[Records of text and item locations]
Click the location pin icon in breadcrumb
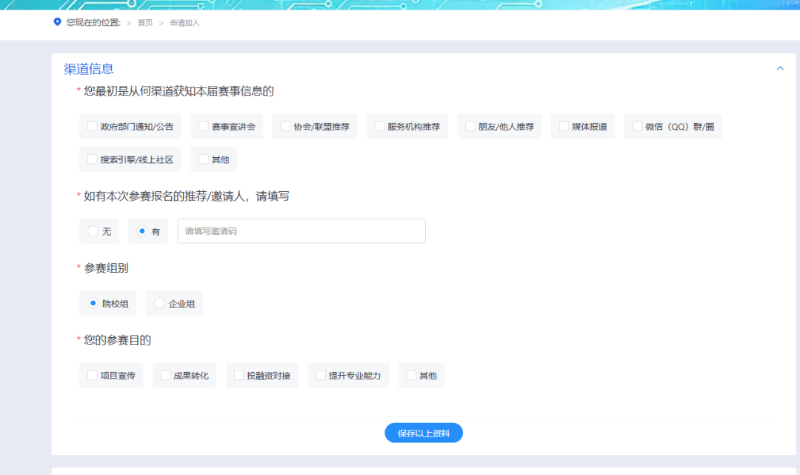 (x=57, y=22)
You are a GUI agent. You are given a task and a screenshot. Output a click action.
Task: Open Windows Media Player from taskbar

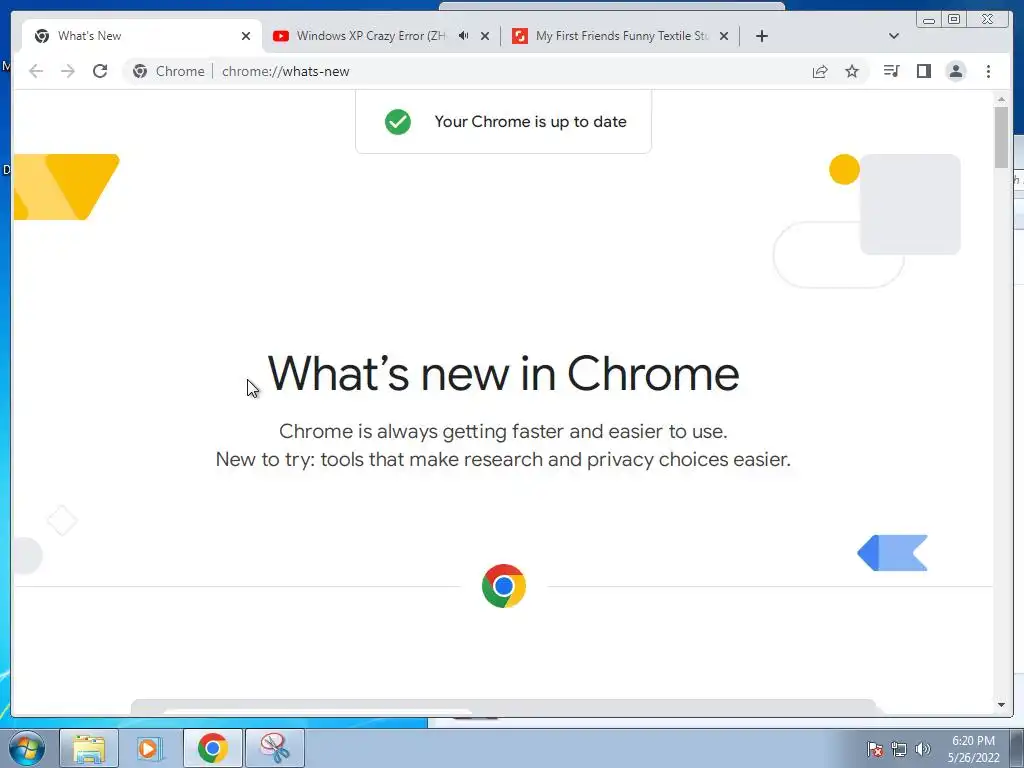[x=150, y=748]
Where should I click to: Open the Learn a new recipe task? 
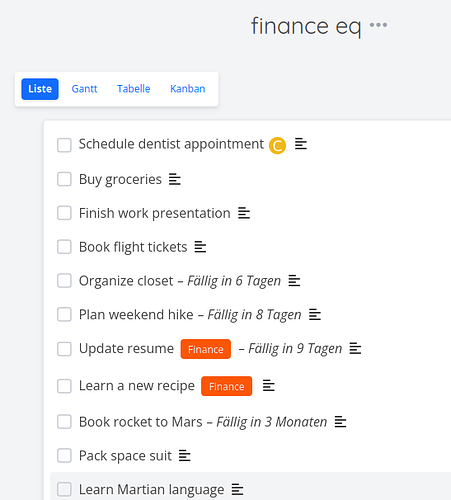[x=137, y=386]
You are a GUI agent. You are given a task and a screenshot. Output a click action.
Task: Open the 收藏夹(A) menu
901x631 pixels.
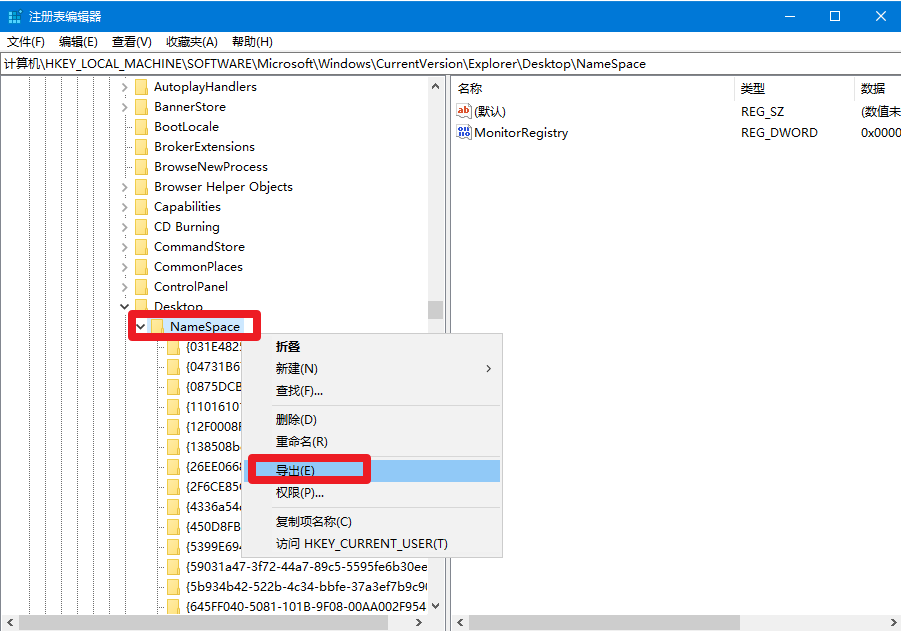click(191, 42)
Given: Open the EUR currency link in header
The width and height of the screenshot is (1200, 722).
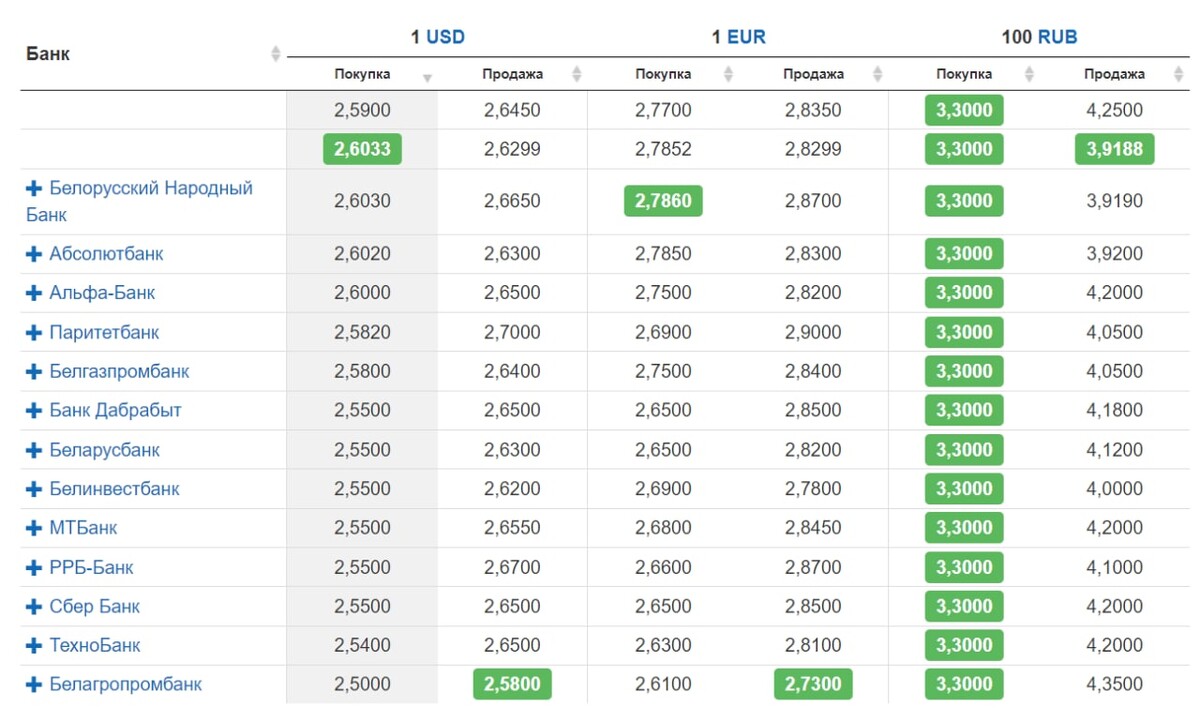Looking at the screenshot, I should pos(746,37).
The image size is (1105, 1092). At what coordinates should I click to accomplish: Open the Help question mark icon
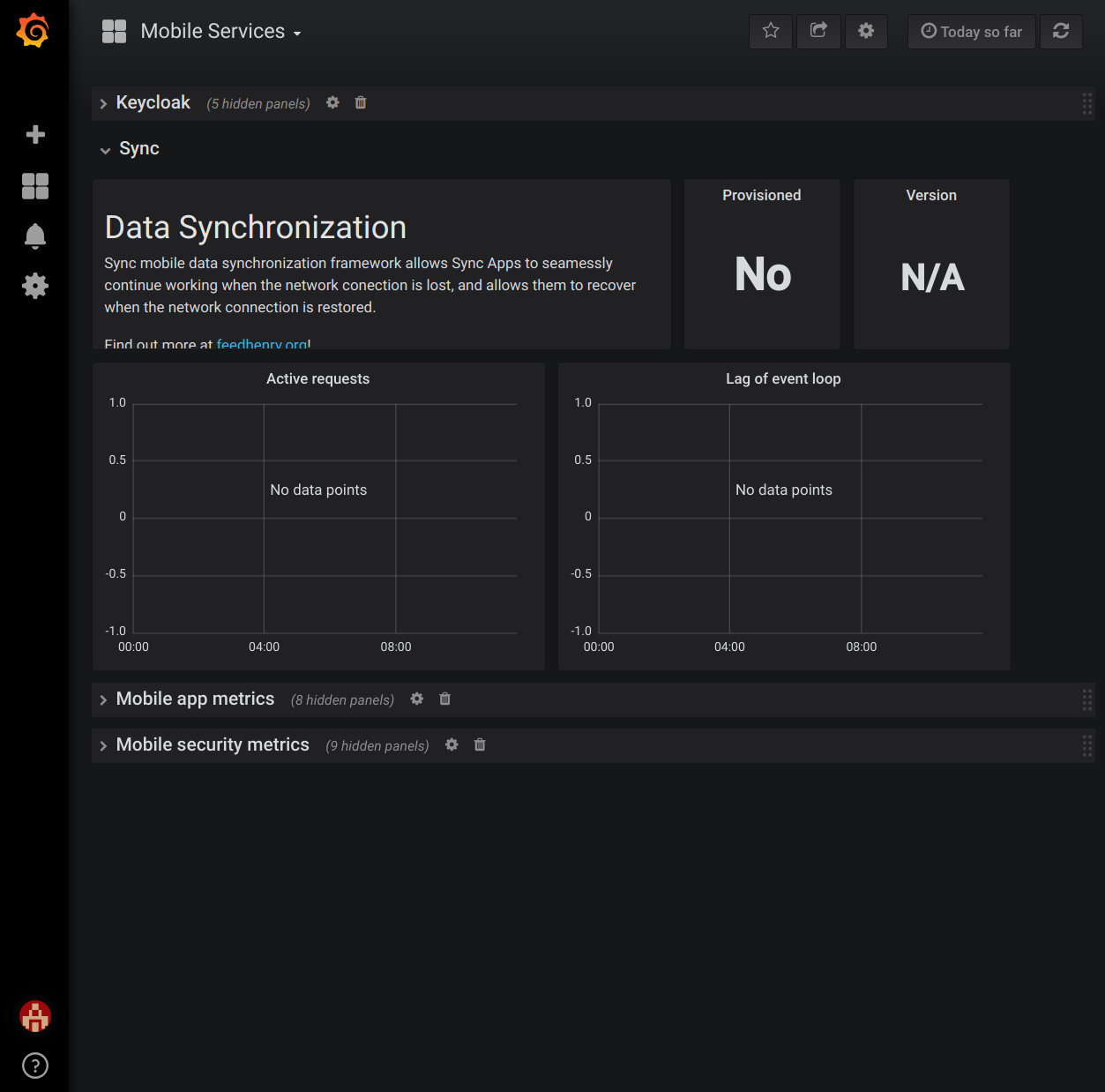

**Exercise prompt**
Reproduce every line of the records above word for word, leaving out the pictures.

**Exercise answer**
Click the location pin icon in breadcrumb
 (x=57, y=22)
You are a GUI agent. You are given a task and a screenshot. Output a click action.
Task: Open Windows Media Player from taskbar

[x=150, y=748]
Where should I click to: Open the Learn a new recipe task? 
[x=137, y=386]
You are a GUI agent. You are given a task and a screenshot. Output a click action.
Task: Open the 收藏夹(A) menu
901x631 pixels.
click(191, 42)
Given: Open the EUR currency link in header
The width and height of the screenshot is (1200, 722).
Looking at the screenshot, I should pos(746,37).
The image size is (1105, 1092). At what coordinates should I click to accomplish: Open the Help question mark icon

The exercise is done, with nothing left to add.